Bitcoin has no CEO, no bylaws, no Board of Directors, no office, no marketing, no HR. Bitcoin is not a company. It is a network. It is a network of miners who secure the network, a network of nodes who validate the integrity of transactions that flow through the system. A network of volunteer developers who keep the software running. And on that front I'm recording this the day after Fedwire went down for hours, causing a shuttering of global economic flows. Bitcoin, despite being an entirely voluntary network has run for 12 years with only two downtimes, once in 2010, and once in 2013. In total, it has seen 99.986% uptime, and it hasn't been down for 2,908 days. While Fedwire has been down at least three times in the last two years. So why does it matter that bitcoin is a network?

One of the most important meta shifts of the last few years is heroes crashing off their pedestals and leaders tumbling down mountains, be it based sexual sleaziness, financial corruption, or even more simply the externalities of unfettered power. We're questioning the way in which our institutions are designed, and with good reason. Like I said, it's not just the me-toos and the outright criminals. It's also simply the realities that these institutions have gotten too powerful.

When Twitter banned Donald Trump, Jack Dorsey tweeted a thread, he wrote, "having to take these actions fragment the public conversation, they divide us, they limit the potential for clarification, redemption and learning, and sets a precedent I feel is dangerous. The power an individual or corporation has over a part of the global public conversation. The reason I have so much passion for bitcoin is largely because of the model it demonstrates. A foundational internet technology that is not controlled or influenced by any single individual or entity. This is what the internet wants to be, and over time, more of it will be."

He was saying, in effect, that there is a fundamental problem, not just with these types of decisions, but with the very system that allows individuals and corporations to have the power to make those types of decisions in the first place. Bitcoin offers a fundamentally different conception of governance. It is messy, socially driven and argumentative. It is also fundamentally democratic. It has already shown in its early life, that when threatened by corporate capture, it can fight back and win. That potential alone, that bitcoin can show a post corporate power alternative, driven by beautiful messy networks of real people and real stakeholders should get investors interested in the G of ESG to at least be paying attention.

And with that, I think I'll wrap.
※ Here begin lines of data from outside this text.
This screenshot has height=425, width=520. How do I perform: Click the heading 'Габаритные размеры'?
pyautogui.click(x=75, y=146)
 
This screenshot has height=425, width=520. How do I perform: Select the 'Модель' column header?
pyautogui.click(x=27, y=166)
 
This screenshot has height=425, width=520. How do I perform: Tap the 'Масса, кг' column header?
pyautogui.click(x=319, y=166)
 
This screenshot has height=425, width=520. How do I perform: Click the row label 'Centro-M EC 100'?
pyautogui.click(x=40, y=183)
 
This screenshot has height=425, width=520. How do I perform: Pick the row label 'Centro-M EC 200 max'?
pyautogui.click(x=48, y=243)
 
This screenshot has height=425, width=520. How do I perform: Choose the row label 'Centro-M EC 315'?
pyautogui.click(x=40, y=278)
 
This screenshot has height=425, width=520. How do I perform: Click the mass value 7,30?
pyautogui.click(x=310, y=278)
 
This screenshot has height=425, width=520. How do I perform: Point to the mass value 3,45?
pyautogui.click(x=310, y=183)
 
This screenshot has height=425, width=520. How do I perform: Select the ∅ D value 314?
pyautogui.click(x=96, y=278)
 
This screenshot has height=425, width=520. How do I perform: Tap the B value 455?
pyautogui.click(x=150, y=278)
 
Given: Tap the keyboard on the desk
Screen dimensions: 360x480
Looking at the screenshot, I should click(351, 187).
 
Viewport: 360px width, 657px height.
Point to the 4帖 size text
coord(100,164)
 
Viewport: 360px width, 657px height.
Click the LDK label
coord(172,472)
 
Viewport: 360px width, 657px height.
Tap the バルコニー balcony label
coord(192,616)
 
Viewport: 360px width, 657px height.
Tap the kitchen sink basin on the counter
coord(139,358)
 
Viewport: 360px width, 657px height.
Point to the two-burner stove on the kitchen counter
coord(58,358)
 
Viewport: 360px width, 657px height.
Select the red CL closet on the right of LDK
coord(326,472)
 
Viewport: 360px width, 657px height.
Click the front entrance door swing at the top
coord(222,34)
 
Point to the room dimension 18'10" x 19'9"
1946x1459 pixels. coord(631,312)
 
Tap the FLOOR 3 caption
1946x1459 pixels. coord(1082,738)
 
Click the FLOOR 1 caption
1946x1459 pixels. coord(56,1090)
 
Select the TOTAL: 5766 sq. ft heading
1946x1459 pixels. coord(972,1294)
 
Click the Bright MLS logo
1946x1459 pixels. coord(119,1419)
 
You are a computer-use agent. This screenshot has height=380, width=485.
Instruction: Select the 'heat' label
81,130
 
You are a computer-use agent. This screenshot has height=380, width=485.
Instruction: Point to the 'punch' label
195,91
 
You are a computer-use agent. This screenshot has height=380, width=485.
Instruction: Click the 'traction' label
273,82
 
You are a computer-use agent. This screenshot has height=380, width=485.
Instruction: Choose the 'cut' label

As I said, please consider this as a starting point to more individual research. My intention was certainly not to give you the absolutely comprehensive look at all of these highly complex issues, but I hope this provides some starting points, some ways of thinking, some different places to bring the conversation with the people you trust and whose opinions you respect. Thanks as always for listening, and until tomorrow, be safe and take care of each other. Peace.